Nella notte tra sabato e domenica, cinque aeroporti militari russi sono stati colpiti in una serie di attacchi coordinati con droni kamikaze. Gli obiettivi erano distribuiti in diverse regioni del Paese, dall’Artico russo fino all’Estremo Oriente. A rivendicare l’operazione è stata Kiev, che secondo fonti locali avrebbe impiegato oltre cento droni in quella che i media ucraini descrivono come una delle più ambiziose azioni dei servizi speciali contro l’aviazione strategica russa. Il nome in codice: “ragnatela”.
Gli attacchi hanno interessato basi militari nelle regioni di Murmansk, Ivanovo, Ryazan, Irkutsk e Amur. Secondo la stampa ucraina, in queste installazioni erano presenti bombardieri strategici Tu-95 e Tu-22M, oltre a un velivolo radar A-50. Il Ministero della Difesa russo, pur confermando l’attacco, non ha fornito dettagli su quali velivoli fossero effettivamente presenti.
I droni utilizzati sono modelli FPV, con visione in prima persona, e sarebbero stati lanciati da container nascosti a bordo di camion posizionati nei pressi delle basi. Alcuni video circolati su Telegram, mostrano i droni decollare da questi container, mentre degli agenti di polizia tentano di abbatterli con colpi di pistola. In un altro filmato, ripreso nella regione di Irkutsk, si vedono civili che, presi dal panico, cercano di colpire i droni con pietre e bastoni nel tentativo di abbatterli.
Secondo quanto riportato dai media ucraini come Channel 24 e RBK Ukraina, l’operazione sarebbe stata pianificata dai servizi di sicurezza interni (SBU) e supervisionata direttamente da Zelensky. A confermare il coinvolgimento, una fotografia diffusa dalla stessa SBU che mostra il direttore, Vasyl Malyuk, intento a esaminare una mappa degli aeroporti russi colpiti. Nelle dichiarazioni ufficiali si parla di un terzo dei vettori di missili da crociera russi danneggiati.
Il Ministero della Difesa russo ha dichiarato che la maggior parte degli attacchi è stata respinta e che non ci sono vittime civili o militari. Tuttavia, in alcune basi delle regioni di Murmansk e Irkutsk si sarebbero verificati incendi ai velivoli, poi rapidamente domati. Secondo le fonti ucraine, sarebbero circa quaranta gli aerei danneggiati. Da parte russa, però, non è arrivata alcuna conferma su questa stima.

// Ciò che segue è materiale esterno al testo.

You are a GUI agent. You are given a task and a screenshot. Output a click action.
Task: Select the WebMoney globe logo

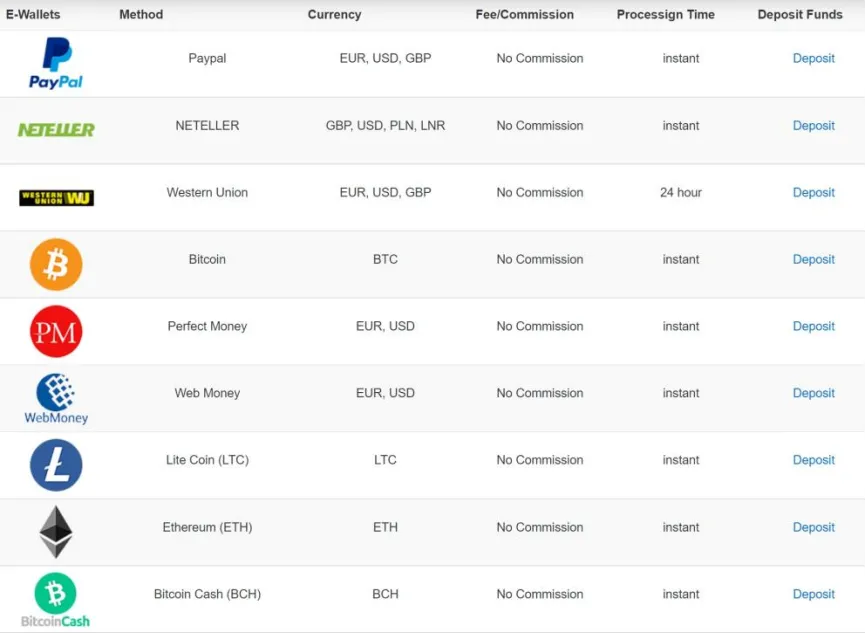point(56,398)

Le autorità russe hanno già avviato degli accertamenti. Alcuni camion coinvolti sarebbero stati rintracciati e ricondotti a depositi situati nella regione di Čeljabinsk, ai piedi degli Urali. La polizia avrebbe perquisito i magazzini utilizzati per la preparazione dell’attacco e identificato diversi sospetti.
Un episodio separato ma collegato riguarda un camion esploso nella regione dell’Amur, mentre trasportava i droni. Secondo quanto riportato, il mezzo ha preso fuoco ed è esploso prima di arrivare a destinazione. Il conducente, un uomo di 62 anni, è morto sul colpo.
Questo attacco arriva proprio alla vigilia di un nuovo incontro diplomatico tra Russia e Ucraina ad Istanbul. Le due delegazioni dovrebbero discutere un possibile scambio di prigionieri, mille per parte, e presentare nuove proposte per un accordo di pace. Il ministro degli Esteri russo, Sergey Lavrov, ha definito gli attacchi una chiara provocazione volta a sabotare i negoziati.
Quasi in contemporanea con gli attacchi aerei, due atti di sabotaggio hanno colpito infrastrutture ferroviarie in territorio russo. A Bryansk, il crollo di un ponte ha causato il deragliamento di un treno passeggeri, con un bilancio tragico: sette morti e almeno sessantanove feriti, tra cui anche alcuni bambini. Poco dopo, nella regione di Kursk, un altro ponte ferroviario è collassato, coinvolgendo un treno merci, ferendo il macchinista e due membri dell’equipaggio. Gli inquirenti russi hanno confermato l’uso di esplosivi in entrambi i casi. Il senatore Andrey Klishas ha puntato il dito contro Kiev, definendola responsabile dei sabotaggi.